The Press and Journal (Aberdeen and Aberdeenshire)
Joyce easing back into River City role
Roisin is back in Shieldinch and making waves on Montego Street – and Aberdeen actor Joyce Falconer is loving every minute of it.
“It feels fantastic… like putting on an old pair of comfortable slippers,” she said about returning to River City and back into the shoes of the fiery Doric character she last played in 2008 in the popular BBC Scotland soap.
“I’m surprised how easy it was to slip back into it. I was thinking ‘will I remember all the protocol and terminology?’ but I am thoroughly enjoying myself.”
And Roisin McIntyre fans will enjoy it too – but this isn’t quite Roisin as they might remember her when she was part of the original ensemble of characters, with memorable story lines from winning the lottery to her reunion with secret love child Alanna. She’s no longer the loud, brash nail technician from the Lazy Rays tanning salon who left for a new life in the States with her new man, Sonny.

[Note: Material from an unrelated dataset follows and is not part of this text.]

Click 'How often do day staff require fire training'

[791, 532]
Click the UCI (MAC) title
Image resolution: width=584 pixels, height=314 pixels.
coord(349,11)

“She returned from America and went back to Aberdeen and retrained off her own back. Now she’s a counsellor,” said Joyce.
Some things, though, haven’t changed.
It’s a matter of mere minutes into her first episode before Roisin is having a fiery clash with her old foe, Scarlett O’Hara, who’s not happy the counsellor’s first client is her son, Stevie.
“I know Sally Howitt, the actress who plays Scarlett, so when we had that major ding-dong it was good fun to play.”
Before she has her set-to, the episode sees Roisin visiting old haunts, now changed, and meeting new faces who she doesn’t know – and who don’t know her.
The establishing trip down memory lane was pretty much like Joyce’s own return to the purposebuilt set in Dumbarton Studios where River City is filmed.
“It was interesting for me thinking ‘oh, that used to be this and this used to be that’ and trying to remember where everybody stayed,” she said.
While the exterior set hasn’t changed much – “it’s still typical Glasgow tenements” – Joyce said the studios where interior scenes are filmed are far larger to accommodate the many different characters now in play.
But she hasn’t lost her bearings as Roisin, despite the character’s gear change in career.
“Roisin, when she was in it originally, used to have a lot of people coming up to her and pouring their heart out,” said Joyce. “I don’t know if it’s her interest in the human condition or just nosiness.”
Folk pouring their heart out didn’t just happen on the telly. Joyce found people doing the same with her in real life.
“That’s the nature of soap. People feel like they have a personal relationship with you. But I always felt very loved by the public. But saying that, there’s still some folk that cannae stand you.”
It’s a measure of that affection and the impact of both Roisin and Joyce that she still gets fans of River City coming up and chatting to her, even in the intervening years as she has carved out a path as a stage actor and writer.
“I find it quite amusing when you are theatre acting and come out, thinking you have completely transformed yourself, that folk are still calling you Roisin. I just accept that and take it as a compliment.”
Joyce reckons it was fan power – Roisin is still a firm favourite with fan forums constantly asking when she is coming back — that led to her return.